• **SUPPLIED DATA**
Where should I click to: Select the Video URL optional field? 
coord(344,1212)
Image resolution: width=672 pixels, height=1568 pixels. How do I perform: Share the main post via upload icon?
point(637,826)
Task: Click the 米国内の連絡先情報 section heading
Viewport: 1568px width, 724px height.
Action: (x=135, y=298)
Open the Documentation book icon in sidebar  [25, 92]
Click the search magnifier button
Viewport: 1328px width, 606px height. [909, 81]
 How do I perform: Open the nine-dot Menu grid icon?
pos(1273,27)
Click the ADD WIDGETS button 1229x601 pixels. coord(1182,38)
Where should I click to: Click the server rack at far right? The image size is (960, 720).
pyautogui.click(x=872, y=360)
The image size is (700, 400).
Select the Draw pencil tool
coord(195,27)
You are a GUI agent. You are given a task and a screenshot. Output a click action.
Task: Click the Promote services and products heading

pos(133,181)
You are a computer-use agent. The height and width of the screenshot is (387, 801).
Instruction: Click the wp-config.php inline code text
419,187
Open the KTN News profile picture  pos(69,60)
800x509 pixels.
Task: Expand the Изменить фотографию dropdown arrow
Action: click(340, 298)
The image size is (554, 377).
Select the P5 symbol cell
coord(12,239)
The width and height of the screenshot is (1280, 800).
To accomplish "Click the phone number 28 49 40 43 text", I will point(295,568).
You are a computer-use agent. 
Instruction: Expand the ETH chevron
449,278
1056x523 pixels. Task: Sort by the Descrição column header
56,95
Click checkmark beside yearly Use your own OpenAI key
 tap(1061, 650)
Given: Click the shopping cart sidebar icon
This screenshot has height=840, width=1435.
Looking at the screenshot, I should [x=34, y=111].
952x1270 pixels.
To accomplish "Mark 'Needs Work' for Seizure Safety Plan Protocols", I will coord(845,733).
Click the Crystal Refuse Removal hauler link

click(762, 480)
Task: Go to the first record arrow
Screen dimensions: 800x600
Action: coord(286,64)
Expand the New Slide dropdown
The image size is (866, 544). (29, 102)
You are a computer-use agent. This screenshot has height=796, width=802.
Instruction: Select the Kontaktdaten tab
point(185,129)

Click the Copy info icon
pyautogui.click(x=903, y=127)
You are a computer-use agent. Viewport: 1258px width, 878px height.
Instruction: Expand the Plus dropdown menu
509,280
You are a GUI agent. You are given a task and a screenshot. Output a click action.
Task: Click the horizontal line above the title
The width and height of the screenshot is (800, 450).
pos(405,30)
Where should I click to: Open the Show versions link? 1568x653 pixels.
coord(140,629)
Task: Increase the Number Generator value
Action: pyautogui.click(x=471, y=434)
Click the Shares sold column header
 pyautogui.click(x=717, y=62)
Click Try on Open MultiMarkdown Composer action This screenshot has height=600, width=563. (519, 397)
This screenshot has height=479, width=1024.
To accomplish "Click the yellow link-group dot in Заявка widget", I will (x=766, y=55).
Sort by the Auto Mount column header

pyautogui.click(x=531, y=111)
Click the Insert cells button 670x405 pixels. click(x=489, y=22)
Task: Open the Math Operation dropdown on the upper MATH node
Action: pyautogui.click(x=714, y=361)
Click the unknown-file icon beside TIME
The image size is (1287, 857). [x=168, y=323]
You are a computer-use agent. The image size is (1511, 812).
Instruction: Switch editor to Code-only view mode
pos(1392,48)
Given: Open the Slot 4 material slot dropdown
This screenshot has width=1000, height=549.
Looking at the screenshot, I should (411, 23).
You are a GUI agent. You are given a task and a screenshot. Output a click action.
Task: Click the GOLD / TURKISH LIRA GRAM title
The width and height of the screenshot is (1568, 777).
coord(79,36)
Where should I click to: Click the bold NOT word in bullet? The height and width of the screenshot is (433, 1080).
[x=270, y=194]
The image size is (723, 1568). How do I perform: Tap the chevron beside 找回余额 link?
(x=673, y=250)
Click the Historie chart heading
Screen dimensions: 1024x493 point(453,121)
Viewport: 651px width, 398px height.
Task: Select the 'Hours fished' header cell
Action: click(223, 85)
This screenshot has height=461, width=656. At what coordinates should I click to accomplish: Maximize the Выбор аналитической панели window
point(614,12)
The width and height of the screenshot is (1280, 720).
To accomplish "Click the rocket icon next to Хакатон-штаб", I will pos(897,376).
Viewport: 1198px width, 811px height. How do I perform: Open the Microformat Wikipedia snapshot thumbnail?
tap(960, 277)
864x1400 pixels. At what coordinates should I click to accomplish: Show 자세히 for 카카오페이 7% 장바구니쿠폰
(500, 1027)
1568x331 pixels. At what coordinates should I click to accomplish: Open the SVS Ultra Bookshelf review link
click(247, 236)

• **WORK TASK**
All lines in the entries above that hold the word "computer" need to be copied.

• **EXERCISE OUTPUT**
You are a computer-use agent. The height and width of the screenshot is (387, 801).
You are a computer-use agent. 
You are a computer-use agent. This screenshot has height=796, width=802.
You are a computer-use agent. Viewport: 1258px width, 878px height.
You are a computer-use agent. The image size is (1511, 812).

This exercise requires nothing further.